● **WHAT TO WORK ON**
Throughout the records below, find each line holding "agent" and copy it.

START RECORDS FOR THIS EXERCISE

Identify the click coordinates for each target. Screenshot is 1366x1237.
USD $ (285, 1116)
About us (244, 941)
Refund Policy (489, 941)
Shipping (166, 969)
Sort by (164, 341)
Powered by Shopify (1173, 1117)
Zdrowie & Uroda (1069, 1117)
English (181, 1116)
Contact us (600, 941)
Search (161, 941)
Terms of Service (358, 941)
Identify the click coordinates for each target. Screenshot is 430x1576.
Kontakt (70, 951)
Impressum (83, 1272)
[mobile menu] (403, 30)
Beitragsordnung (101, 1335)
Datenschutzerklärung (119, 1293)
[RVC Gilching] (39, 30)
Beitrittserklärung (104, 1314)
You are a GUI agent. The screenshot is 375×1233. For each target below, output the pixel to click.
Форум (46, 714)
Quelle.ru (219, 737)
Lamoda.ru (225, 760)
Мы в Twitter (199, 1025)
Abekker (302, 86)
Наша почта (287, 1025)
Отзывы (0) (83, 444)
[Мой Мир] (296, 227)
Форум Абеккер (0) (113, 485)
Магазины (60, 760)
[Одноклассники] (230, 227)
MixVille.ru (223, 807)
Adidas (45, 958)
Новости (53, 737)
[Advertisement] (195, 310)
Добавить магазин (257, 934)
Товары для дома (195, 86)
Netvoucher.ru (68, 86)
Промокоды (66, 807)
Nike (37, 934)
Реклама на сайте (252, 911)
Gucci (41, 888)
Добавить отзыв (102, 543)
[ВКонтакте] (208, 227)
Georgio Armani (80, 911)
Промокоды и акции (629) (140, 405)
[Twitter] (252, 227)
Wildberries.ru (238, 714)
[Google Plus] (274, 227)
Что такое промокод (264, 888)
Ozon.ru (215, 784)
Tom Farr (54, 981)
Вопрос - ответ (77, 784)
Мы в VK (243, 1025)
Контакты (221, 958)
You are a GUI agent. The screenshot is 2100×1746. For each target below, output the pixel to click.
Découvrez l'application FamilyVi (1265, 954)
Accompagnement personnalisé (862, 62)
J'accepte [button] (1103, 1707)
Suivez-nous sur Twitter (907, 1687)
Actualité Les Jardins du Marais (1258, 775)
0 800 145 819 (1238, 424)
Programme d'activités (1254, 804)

END RECORDS FOR THIS EXERCISE

● **THE ANSWER**
You are a GUI agent. The screenshot is 375×1233. For each target below, output the pixel to click.
You are a GUI agent. The screenshot is 2100×1746. For each target below, output the pixel to click.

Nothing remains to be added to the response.